Fig. 3. — Relative enhancement of CycLuc1 for in vivo bioluminescence imaging of gene expression in the SFO. A: fold enhancement of CycLuc1 (CycLuc1/d-luciferin) bioluminescent emission from the SFO at 6, 10, 60, and 120 min after substrate injection. Values are normalized to the d-luciferin condition, which is represented at a value of 1 by the dashed line. B: the time at which the peak radiance occurred after substrate injection. C: fold enhancement of CycLuc1 at the peak radiance. n = 8. *P < 0.05 vs. d-luciferin; #P < 0.05 vs. CycLuc1 5 mg/kg; ##P < 0.05 vs. CycLuc1 7.5 mg/kg.

CycLuc1 enhances in vivo bioluminescence imaging of gene expression in the PVN.

The findings in Figs. 2 and 3 indicate that CycLuc1 enhances bioluminescent evaluation of gene expression in the SFO. Importantly, the SFO is situated outside of the blood-brain barrier, presumably allowing for easy access of luciferase substrates. Therefore, we also performed similar experiments focused on the PVN, which is protected by the blood-brain barrier and situated deep below the surface of the skull, thus necessitating strong light emission for in vivo imaging. Previous findings have determined that small lipophilic compounds such as d-luciferin and CycLuc1 can penetrate the blood-brain barrier by simple diffusion (24) or are taken up by transporters expressed in epithelial, neuronal, and glial cells in the brain (18, 27, 34).

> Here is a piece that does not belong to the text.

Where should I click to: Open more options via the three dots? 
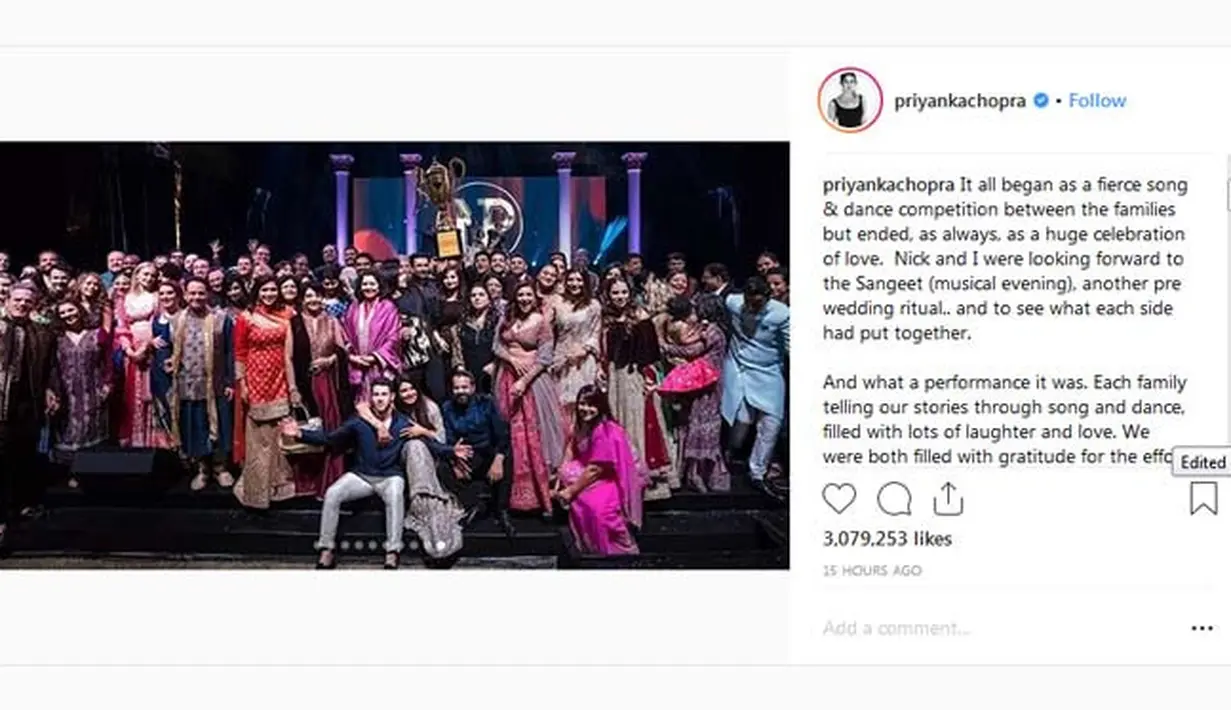(1202, 628)
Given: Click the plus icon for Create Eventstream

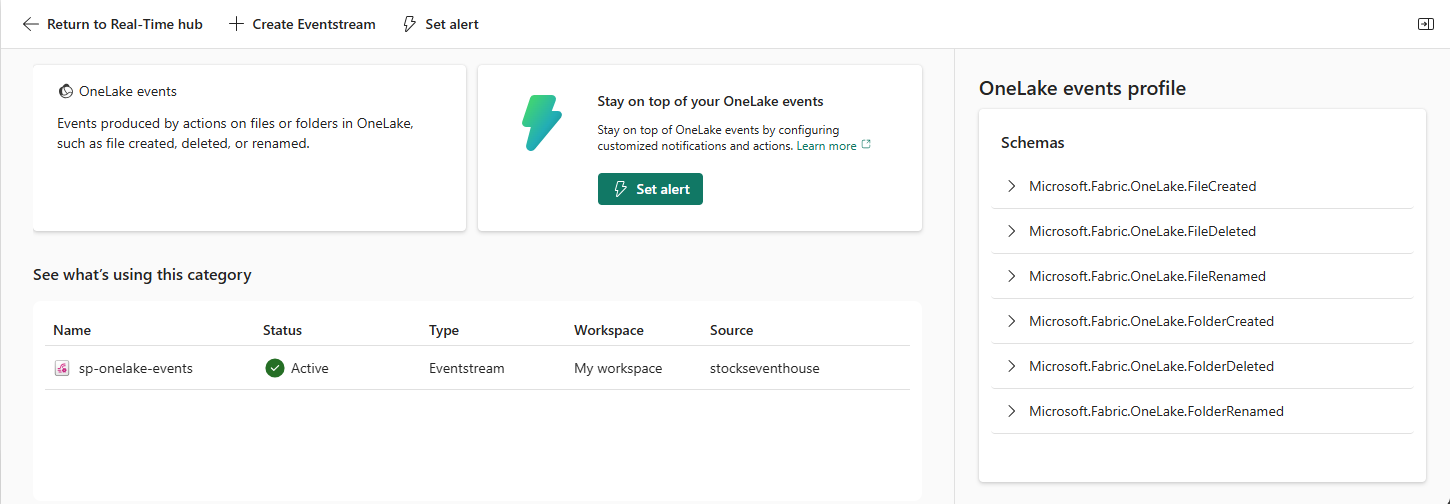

We first confirmed that AdCMV-luc targeted to the PVN results in bilateral luciferase expression in this region (Fig. 4B). In vivo, similar to the SFO, the bioluminescent signal from the PVN was greater following CycLuc1 relative to d-luciferin (Fig. 4, C and D; 2.44 × 10⁶ vs. 3.03 × 10⁶ vs. 4.19 × 10⁶ AUC; d-luciferin vs. CycLuc1 7.5 mg/kg vs. CycLuc1 15 mg/kg, P = 0.07). At 6 and 10 min postsubstrate injection, 15 mg/kg of CycLuc1 yielded an approximate threefold greater signal compared with d-luciferin (Fig. 5A). However, lower doses of CycLuc1 were not statistically different from d-luciferin. The average radiance decayed substantially by 60 min after injection, yet CycLuc1 at 15 mg/kg still produced a greater bioluminescence relative to d-luciferin (Fig. 5A). The difference in signals between groups was not evident by 2 h postsubstrate injection. Figure 5B indicates that the maximal signal occurred at ∼9–10 min postsubstrate injection and was not different between groups. Thus, the fold enhancement of CycLuc1, relative to d-luciferin, at the peak signal (in addition to discrete time points; Fig. 5A), also indicated a significantly improved bioluminescent emission, particularly with CycLuc1 at a dose of 15 mg/kg (Fig. 5C).

Fig. 5. — Relative enhancement of CycLuc1 for in vivo bioluminescence imaging of gene expression in the PVN. A: fold enhancement of CycLuc1 (CycLuc1/d-luciferin) bioluminescent emission from the PVN at 6, 10, 60, and 120 min after substrate injection. Values are normalized to the d-luciferin condition, which is represented at a value of 1 by the dashed line. B: the time at which the peak radiance occurred after substrate injection. C: fold enhancement of CycLuc1 at the peak radiance; n = 8. *P < 0.05 vs. d-luciferin; #P < 0.05 vs. CycLuc1 5 mg/kg.

CycLuc1 allows for millisecond acquisition of in vivo bioluminescence images from deep brain nuclei.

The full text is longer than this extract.